══ Material supplied ══
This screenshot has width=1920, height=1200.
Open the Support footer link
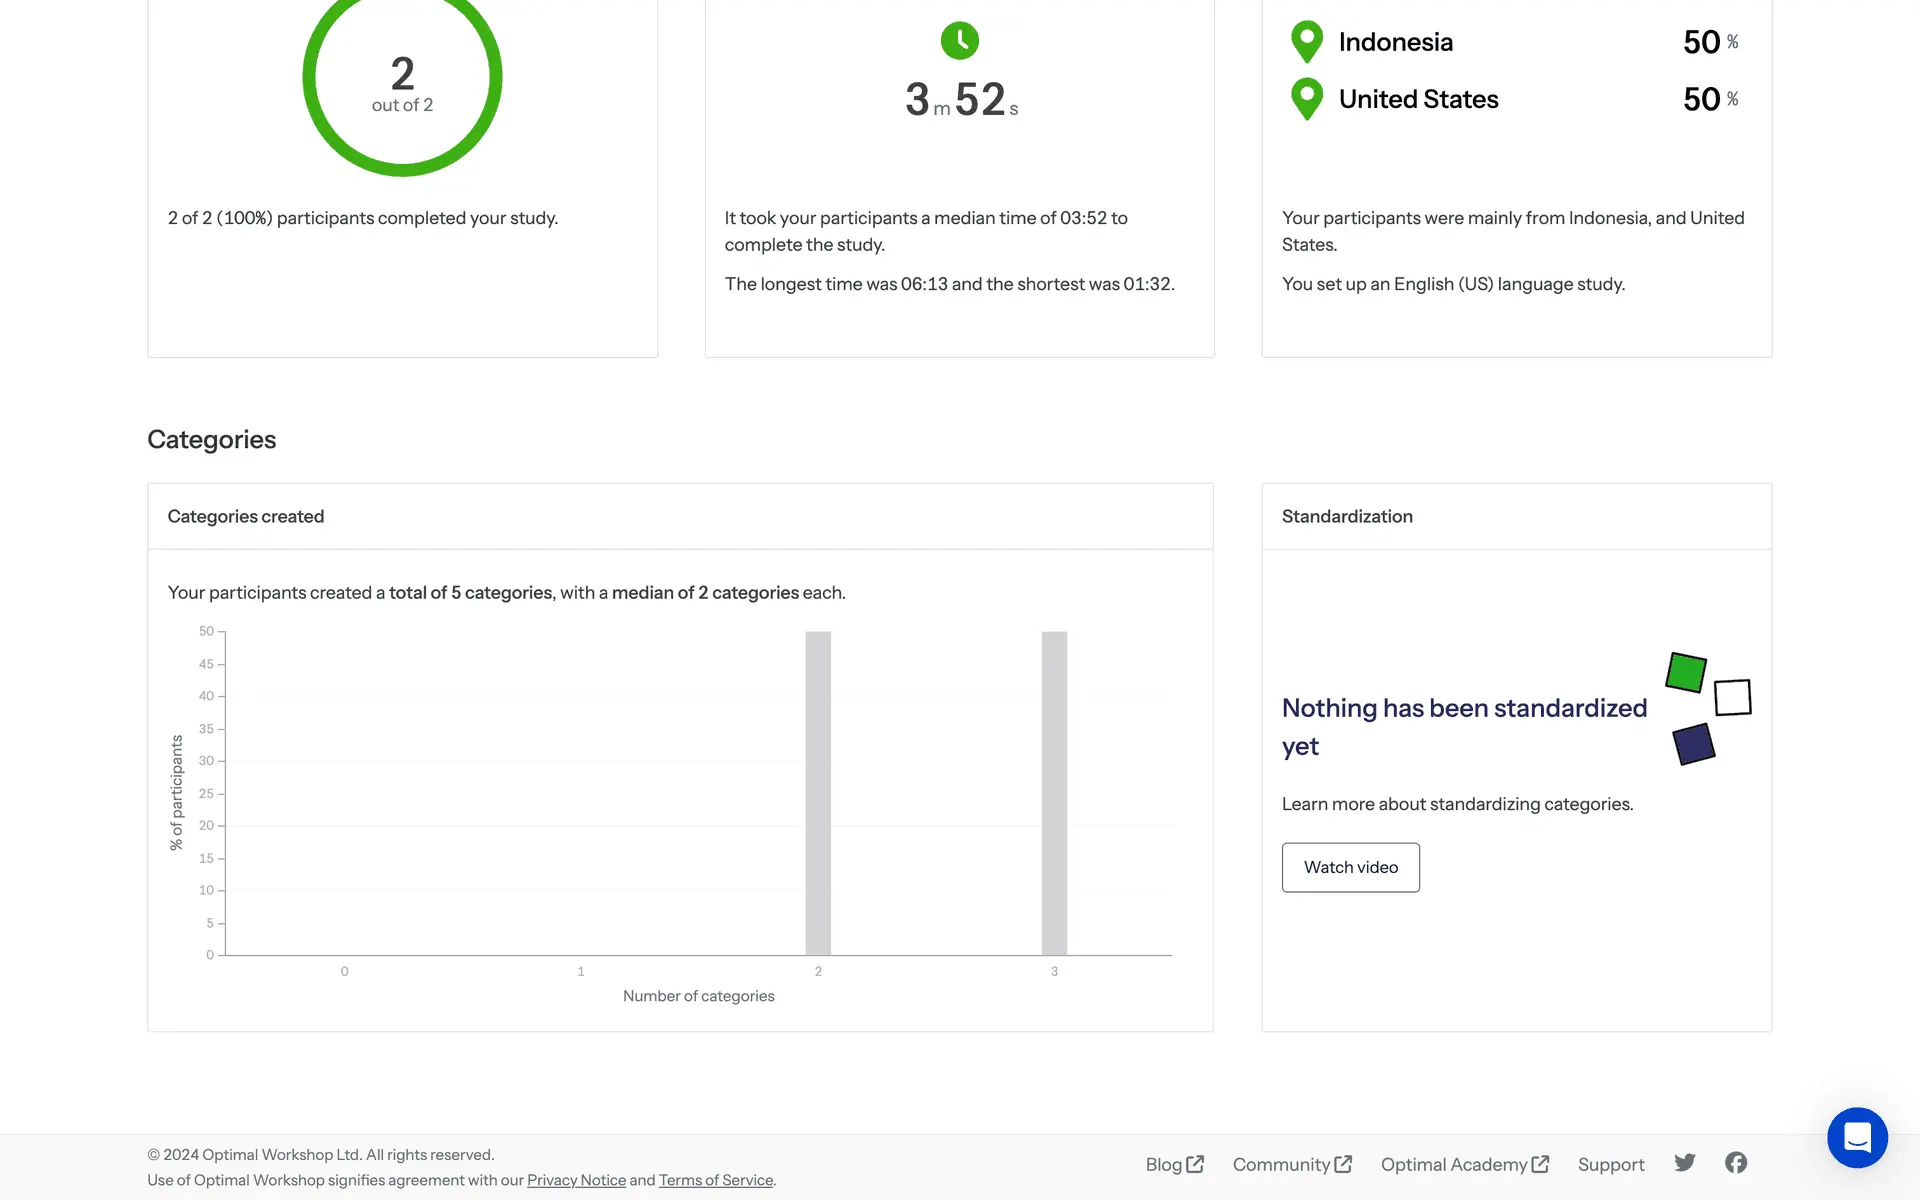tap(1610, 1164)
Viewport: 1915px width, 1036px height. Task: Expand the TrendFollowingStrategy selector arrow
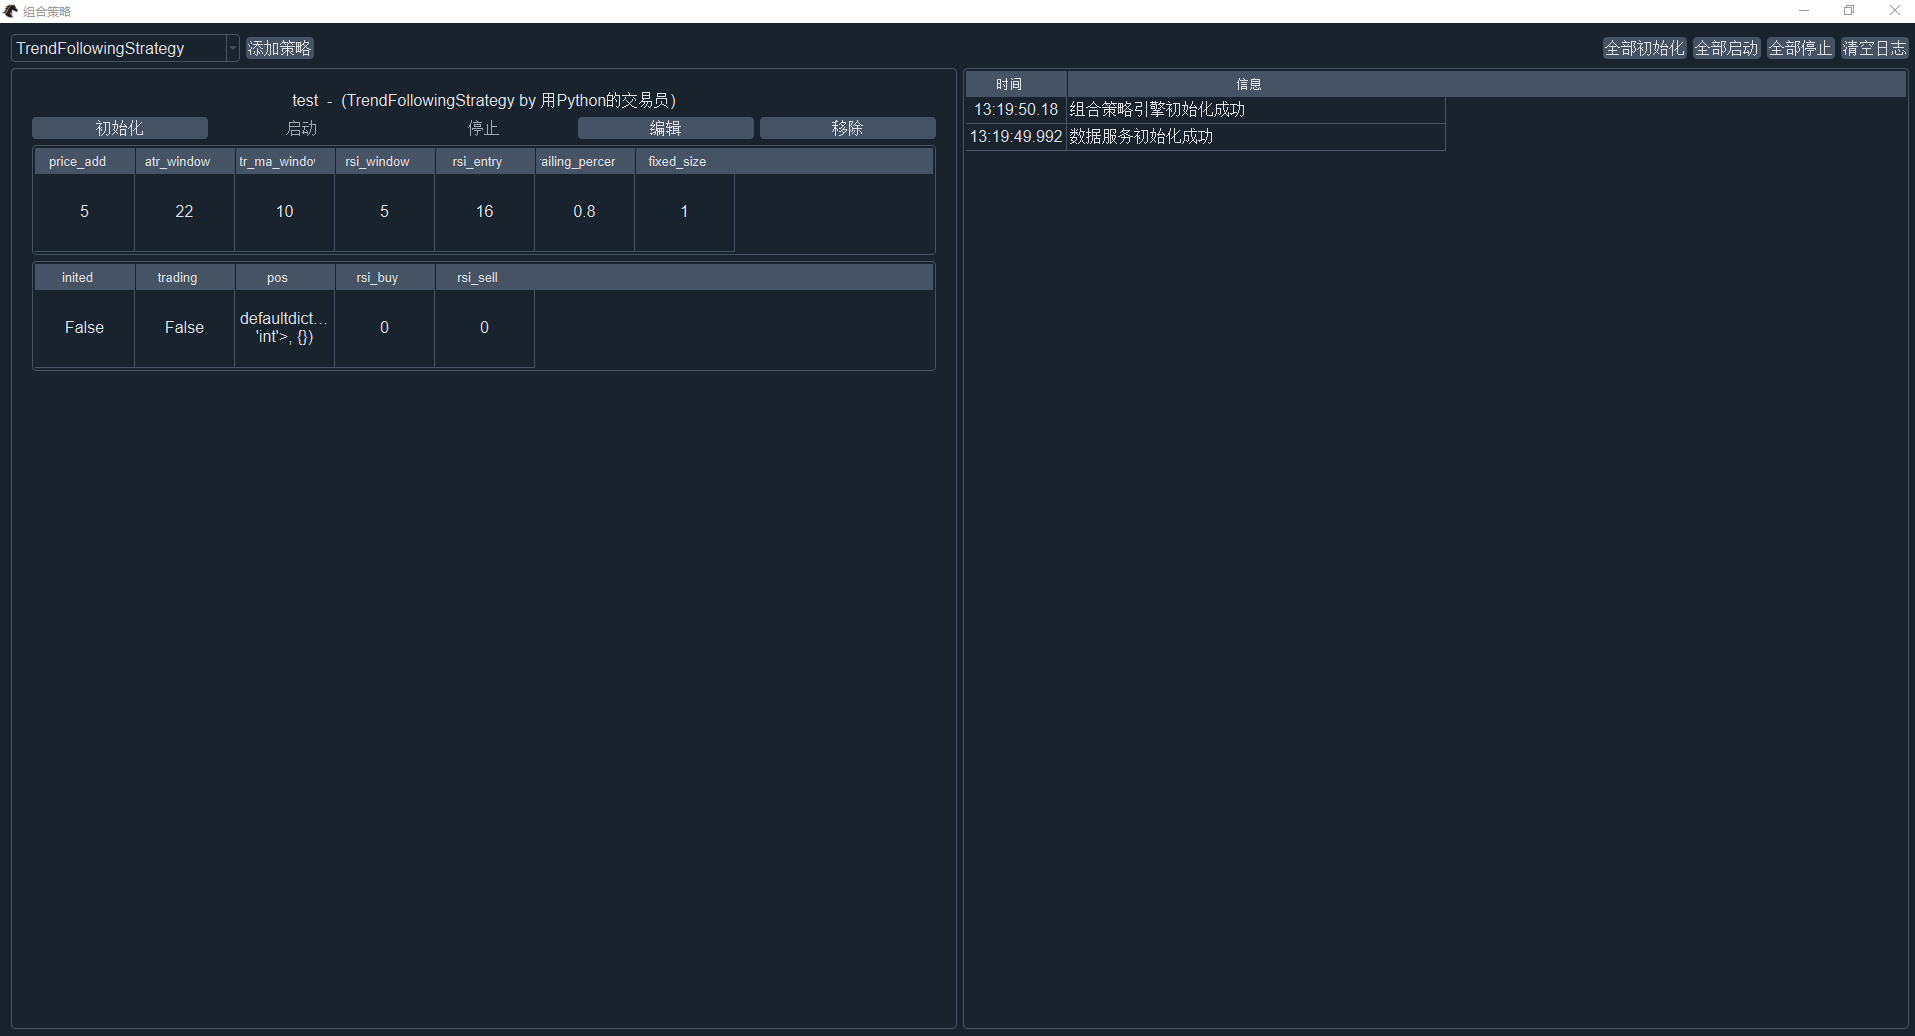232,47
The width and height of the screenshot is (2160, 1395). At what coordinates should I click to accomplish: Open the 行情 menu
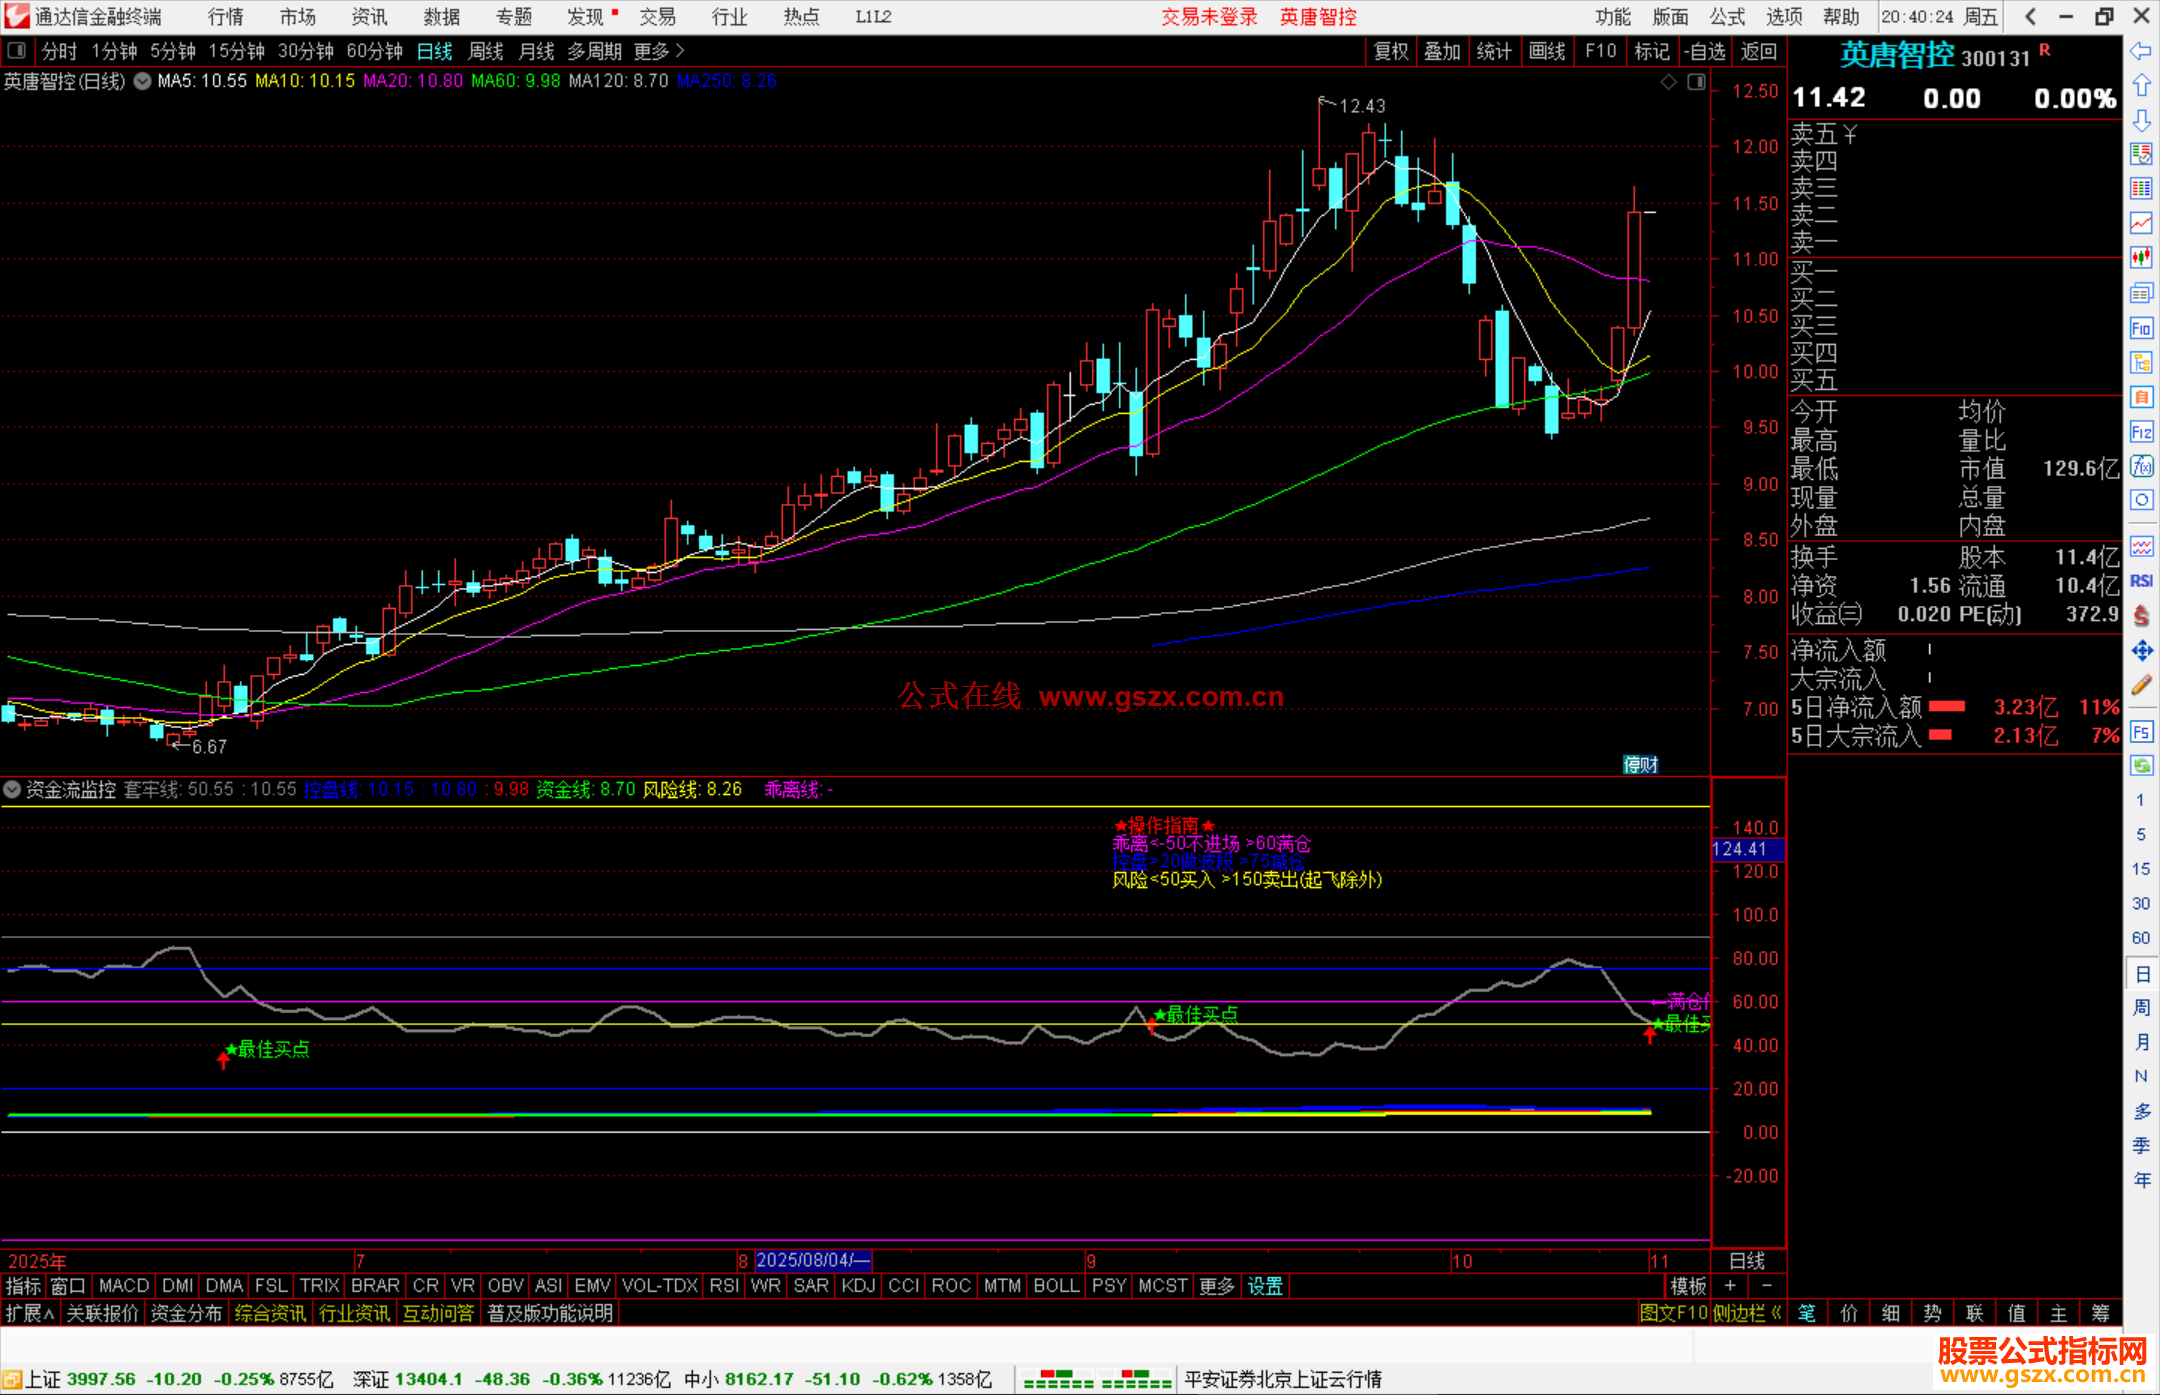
═══
▶ **Task to complete**
Pictures stay out; the data above is to be returned exactly.

▶ **Answer below**
This screenshot has width=1920, height=1200.
Open the Support footer link
tap(1610, 1164)
Viewport: 1915px width, 1036px height. Task: Expand the TrendFollowingStrategy selector arrow
232,47
The width and height of the screenshot is (2160, 1395). At what coordinates should I click to accomplish: Open the 行情 menu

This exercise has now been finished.